If you have no regular case for the knives, they may be kept in one made of Canton flannel. To make this take a piece of flannel about three quarters of a yard wide and cut off twenty-one inches. Fold over eleven and a half inches of the selvage end, leaving a single thickness of about four inches at the other end. Baste the doubled part together; then stitch it into twelve compartments. Bind the bag with tape, and sew tapes on the single flap at the centre. Of course, the flannel is on the inside. When steel cutlery is to be put away for any length of time, melt pure mutton suet, and dip the steel part of the knives and forks in it. When cool, wrap in tissue paper, and then in thicker paper or Canton flannel.


CHAPTER V.
WORK ON WASHING DAY.

ON washing day arrange the white clothes in this manner: Half fill two tubs with warm suds. Put in one tub the pieces soiled the most; put the remainder of the articles in the second tub. Have a third tub half full of warm water and the wash boiler half full of cold water. Wash the cleaner clothes first, rubbing soap on the parts which are soiled the most. Wring from this water and drop into the tub of clean warm water. When all are done, rinse the clothes well in the warm water; then wring out and soap the parts that were badly soiled. Put these same pieces in the boiler of cold water and set on the fire. Let the water get almost boiling hot; then take up the clothes and put them in a tubful of cold water. Rinse them from this into another of warm water and from this into a third of bluing water. Wring them as dry as possible; then shake them out and hang on the lines. They should become perfectly dry before they are folded. All the white clothing should be washed in this manner. The second tubful can, of course, be rubbed out and rinsed while the first is being scalded. If clothes be not thoroughly rinsed and bluing be used, the soap will combine with the bluing to give a yellow tinge to the clothing. This is especially the case when liquid bluing is used. A thorough rinsing is really one of the most important steps in all the work.

Satines, Ginghams, and Prints.

These kinds of goods look better when no soap is used and they are not starched in the usual way. For two dresses make one gallon of starch by mixing one cupful of flour with one pint of cold water. Pour on this three quarts and a half of boiling water.

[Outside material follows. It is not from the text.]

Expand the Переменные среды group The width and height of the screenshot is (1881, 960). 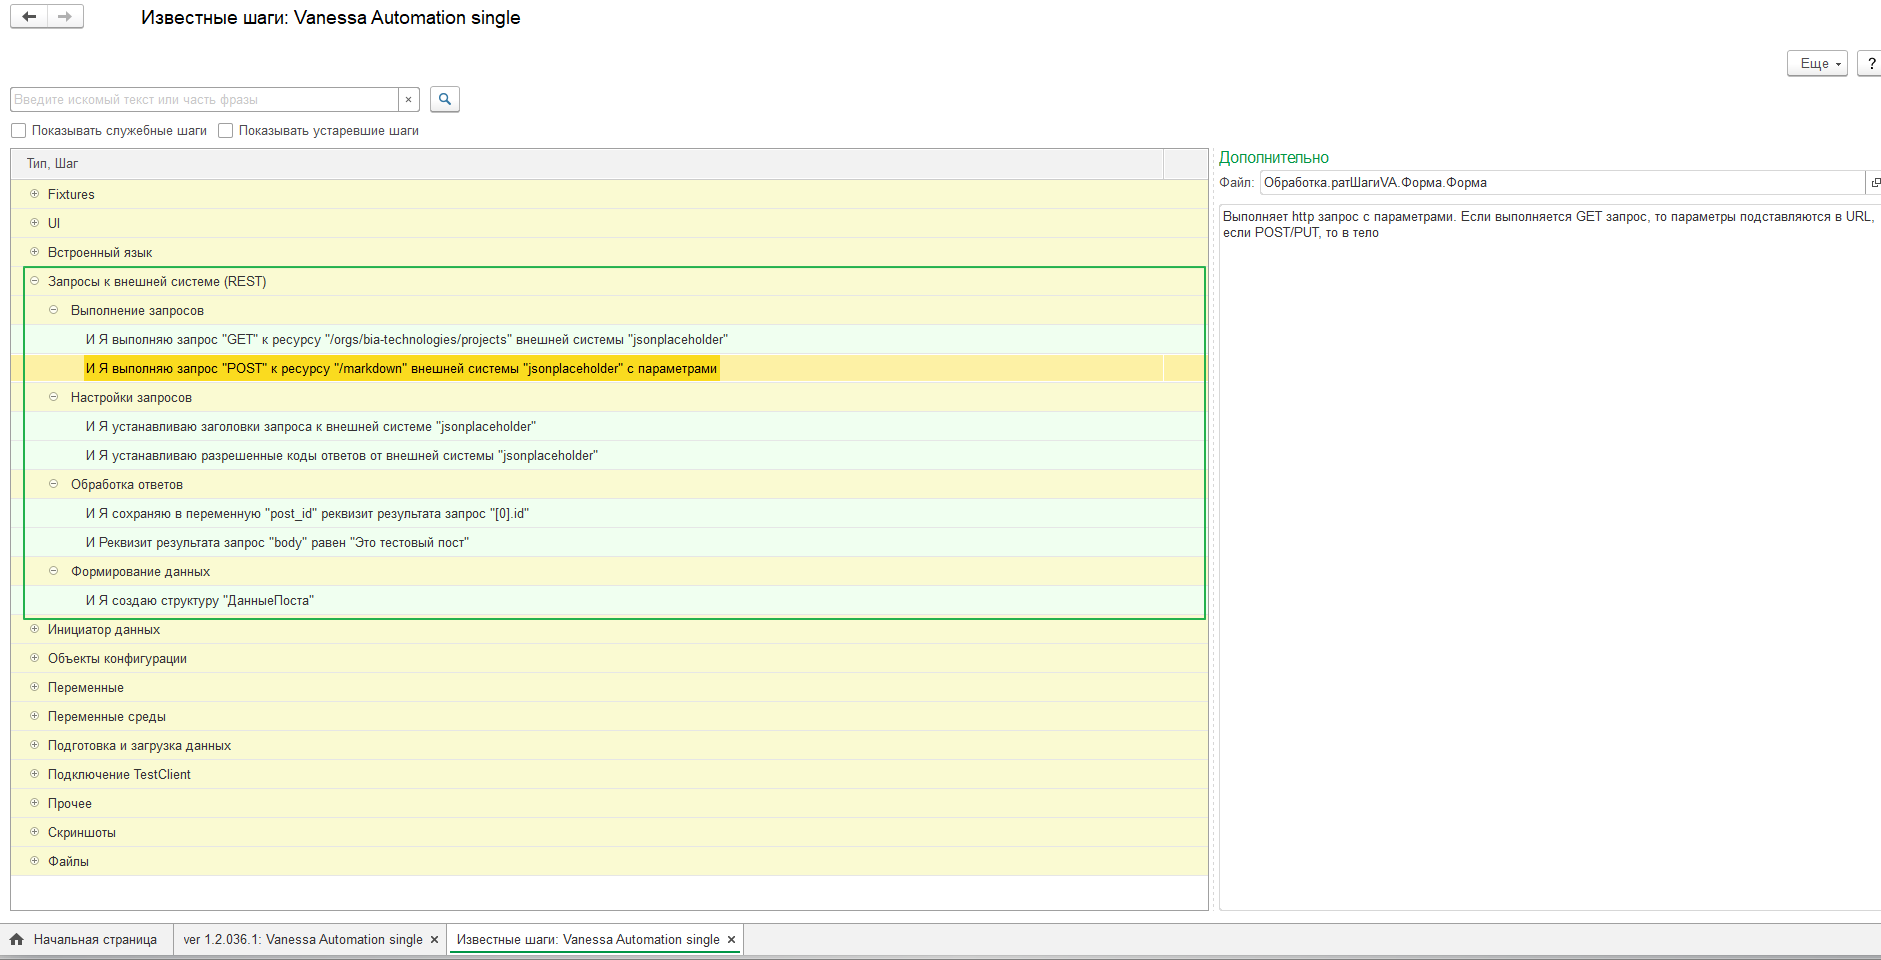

Pour half of this mixture into a tub containing four gallons of warm water. Wash one of the dresses in this, rubbing the fabric the same as if soap were used. Now rinse in two clean waters and hang out to dry. The starch cleans the fabric, and enough is held in the cloth to make it about as stiff as when new. Wash the second dress in the same way. This method is not for light cambrics, but only for satines, ginghams, and dark prints.

If the colors run, put half a cupful of salt in the second rinsing water. If the color of the fabric be blue and faded, put two tablespoonfuls of acetic acid, or twice as much vinegar, into the last rinsing water. This will often restore the color, but not always, as it depends upon the chemicals used in the dyeing. The acid can be used in the last water in which faded blue flannels are rinsed. Colored goods should be dried thoroughly and dampened only a few hours before you are ready to iron them. They should be ironed on the wrong side.